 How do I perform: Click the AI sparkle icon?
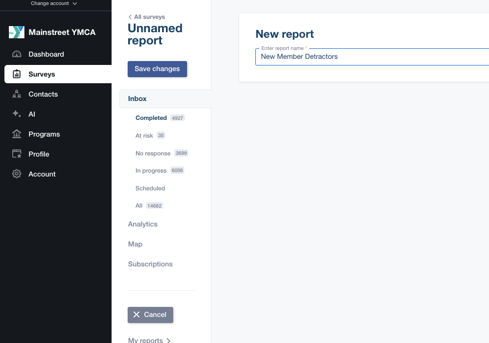(17, 114)
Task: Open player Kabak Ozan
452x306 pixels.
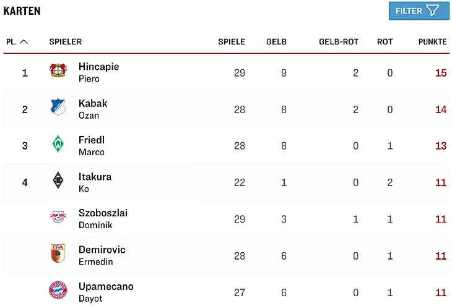Action: pyautogui.click(x=93, y=109)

Problem description ▸
This exercise calls for the complete listing, returned exactly and without images.

Written response ▸
 How do I perform: Click the AI sparkle icon?
(17, 114)
Task: Open player Kabak Ozan
452x306 pixels.
Action: pyautogui.click(x=93, y=109)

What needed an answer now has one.